MS Guy: "Well, you see if SY is a structure for a symbol table, then
PsySz(sz) is a pointer to a function returning an SY that
takes a pointer to the first character of a null terminated
string. See how convenient that is? It's a lot easier to type
than to say, trust me. And by the way, I'll have to have that
napkin back."
Sheets: "Well, if you say so. So with all these changes, I'll bet you
found all kinds of problems and trojan
rubbers^H^H^H^H^H^H^Hhorses left behind, right?"
MS Guy: "Well, so far we haven't. We know the thieves have been in
for at least two weeks, but they only had a chance to replace
a few key modules.

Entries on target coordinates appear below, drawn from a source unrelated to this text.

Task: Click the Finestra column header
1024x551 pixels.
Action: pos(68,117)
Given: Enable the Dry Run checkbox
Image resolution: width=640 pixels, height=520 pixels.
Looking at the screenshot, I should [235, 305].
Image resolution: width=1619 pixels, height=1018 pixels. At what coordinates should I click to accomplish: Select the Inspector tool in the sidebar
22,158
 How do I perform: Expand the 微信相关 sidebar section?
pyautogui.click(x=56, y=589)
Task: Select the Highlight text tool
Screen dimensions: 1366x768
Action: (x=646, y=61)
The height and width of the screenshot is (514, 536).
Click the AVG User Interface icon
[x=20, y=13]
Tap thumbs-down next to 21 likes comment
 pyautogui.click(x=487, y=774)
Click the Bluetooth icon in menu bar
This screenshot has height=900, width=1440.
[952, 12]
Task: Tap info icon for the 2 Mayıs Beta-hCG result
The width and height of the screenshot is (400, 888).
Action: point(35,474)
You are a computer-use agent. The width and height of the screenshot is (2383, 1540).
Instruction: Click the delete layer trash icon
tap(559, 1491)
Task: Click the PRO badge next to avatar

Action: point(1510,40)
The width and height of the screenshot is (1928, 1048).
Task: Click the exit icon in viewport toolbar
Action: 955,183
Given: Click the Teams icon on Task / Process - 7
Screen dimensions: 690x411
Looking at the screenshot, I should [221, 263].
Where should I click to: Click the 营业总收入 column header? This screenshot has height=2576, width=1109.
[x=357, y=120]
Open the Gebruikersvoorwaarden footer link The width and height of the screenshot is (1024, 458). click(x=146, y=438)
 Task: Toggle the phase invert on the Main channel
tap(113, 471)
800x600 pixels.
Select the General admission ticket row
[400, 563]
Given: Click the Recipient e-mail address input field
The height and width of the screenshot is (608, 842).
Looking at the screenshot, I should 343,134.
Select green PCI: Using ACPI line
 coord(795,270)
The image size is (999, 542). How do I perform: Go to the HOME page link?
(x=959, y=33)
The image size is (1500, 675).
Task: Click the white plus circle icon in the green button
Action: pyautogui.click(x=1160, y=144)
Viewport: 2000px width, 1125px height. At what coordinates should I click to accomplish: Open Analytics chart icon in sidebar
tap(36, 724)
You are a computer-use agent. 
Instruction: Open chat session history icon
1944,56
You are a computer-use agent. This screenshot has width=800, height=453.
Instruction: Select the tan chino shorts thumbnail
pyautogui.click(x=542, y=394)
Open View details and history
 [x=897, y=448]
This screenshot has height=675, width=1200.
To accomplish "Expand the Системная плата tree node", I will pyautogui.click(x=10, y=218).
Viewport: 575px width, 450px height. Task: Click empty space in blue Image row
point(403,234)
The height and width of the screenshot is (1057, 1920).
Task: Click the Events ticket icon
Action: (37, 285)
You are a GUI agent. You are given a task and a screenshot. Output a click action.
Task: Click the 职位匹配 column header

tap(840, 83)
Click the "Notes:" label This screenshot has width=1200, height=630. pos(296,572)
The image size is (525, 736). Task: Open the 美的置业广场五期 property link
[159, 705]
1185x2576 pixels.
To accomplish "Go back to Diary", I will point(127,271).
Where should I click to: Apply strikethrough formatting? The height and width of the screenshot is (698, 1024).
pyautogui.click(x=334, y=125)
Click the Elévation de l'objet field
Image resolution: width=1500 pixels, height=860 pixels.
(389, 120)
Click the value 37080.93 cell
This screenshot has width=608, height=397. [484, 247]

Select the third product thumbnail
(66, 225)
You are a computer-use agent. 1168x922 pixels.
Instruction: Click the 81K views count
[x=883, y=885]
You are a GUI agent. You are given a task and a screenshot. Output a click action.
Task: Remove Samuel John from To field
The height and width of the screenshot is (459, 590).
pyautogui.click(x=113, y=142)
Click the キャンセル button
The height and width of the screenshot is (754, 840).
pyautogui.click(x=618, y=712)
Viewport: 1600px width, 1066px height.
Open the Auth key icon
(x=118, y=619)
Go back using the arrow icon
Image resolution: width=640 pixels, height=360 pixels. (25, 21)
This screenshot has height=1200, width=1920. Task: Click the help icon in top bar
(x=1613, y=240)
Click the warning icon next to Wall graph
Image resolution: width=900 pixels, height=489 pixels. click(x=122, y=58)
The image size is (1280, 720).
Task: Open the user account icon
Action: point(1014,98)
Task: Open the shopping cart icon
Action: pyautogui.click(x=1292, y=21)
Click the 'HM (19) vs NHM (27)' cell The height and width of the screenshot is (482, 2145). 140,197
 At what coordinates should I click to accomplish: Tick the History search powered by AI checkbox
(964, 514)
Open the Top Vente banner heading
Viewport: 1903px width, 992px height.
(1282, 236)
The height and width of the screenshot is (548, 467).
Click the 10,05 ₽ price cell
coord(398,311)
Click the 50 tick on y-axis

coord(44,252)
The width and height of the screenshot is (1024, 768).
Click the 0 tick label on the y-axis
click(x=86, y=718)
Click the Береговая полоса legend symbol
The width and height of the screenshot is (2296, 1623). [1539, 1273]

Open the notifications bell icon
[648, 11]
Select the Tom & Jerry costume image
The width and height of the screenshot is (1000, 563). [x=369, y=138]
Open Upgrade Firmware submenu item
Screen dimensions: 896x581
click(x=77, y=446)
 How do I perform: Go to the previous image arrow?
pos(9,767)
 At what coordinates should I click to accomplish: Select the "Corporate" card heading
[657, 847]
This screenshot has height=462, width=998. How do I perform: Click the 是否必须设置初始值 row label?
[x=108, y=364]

But incredibly, the QA team have had less
problems with the system and applications crashing then we
normally do. In fact, almost 50% less to date. In addition,
the overall performance has increased by 15%, and for some
modules, there has been a factor of 10 increase in speed.
Someone, tried, on a lark I think, to boot this hacked Windows
ME up on an old Pentium 90 that the cleaning ladies play
Solitaire on using Windows 3.1, and it actually worked.
Well, it did until we ran out of memory when we tried to
run MS Office. It only had 8MB of RAM."
Sheets: (incredulously) "What, Windows ME booted on a Pentium 90 with
only 8MB of RAM? Impossible!"
MS Guy: "That's what I said. I wouldn't have believed it if I hadn't
seen it with my own eyes. But of course you see my, er, our
predicament, don't you?"
Sheets: "Well, not exactly. What don't you spell it out for me in
layman's terms. Put it so that it's something that even
programmers who have had their minds wiped clean by writing
years of Visual Basic could understand."
MS Guy: "Well, I'm not sure that ANYTHING could be explained that simply.
But I'll give it my best shot, and with luck, maybe even upper
management will be able to grasp it.
It's like this. If Microsoft doesn't restore the original
software, people will notice the quality improvements, the
speed improvements, and the smaller memory footprint."
Sheets: "So?" (My best question, by far!)
MS Guy: "So? So??? You aren't the sharpest knife in the drawer are you?
Are you mad? Have you been swimming in the shallow end of the
gene pool too long?
If people notice, they won't feel compelled to buy bigger and
faster computers. And if that doesn't happen, how are we going
to get people to by our next operating system release? I mean,
at first glance, it appears that more than 5000 of our known
60,000+ bugs were fixed by these hackers. It's a good thing we
caught them in time or it would have been too late. After all,
we've done focus group studies and we know that people only
want "good enough" software. They aren't expecting perfection.
If our stolen source code gets out, it could spell the end to
Microsoft as we know us. We can't have people think that they
can get good quality software for nothing though. Where would
that leave us for Windows ME++? Without an upgrade path, that's
where. And our stock would crash and I'd have to get a job as
a rock star. And I don't think anyone wants that."
Sheets: "Well, Mr. Bal... oops, almost spilled the beans. Not to worry
though, Steve... a good reporter never reveals his sources."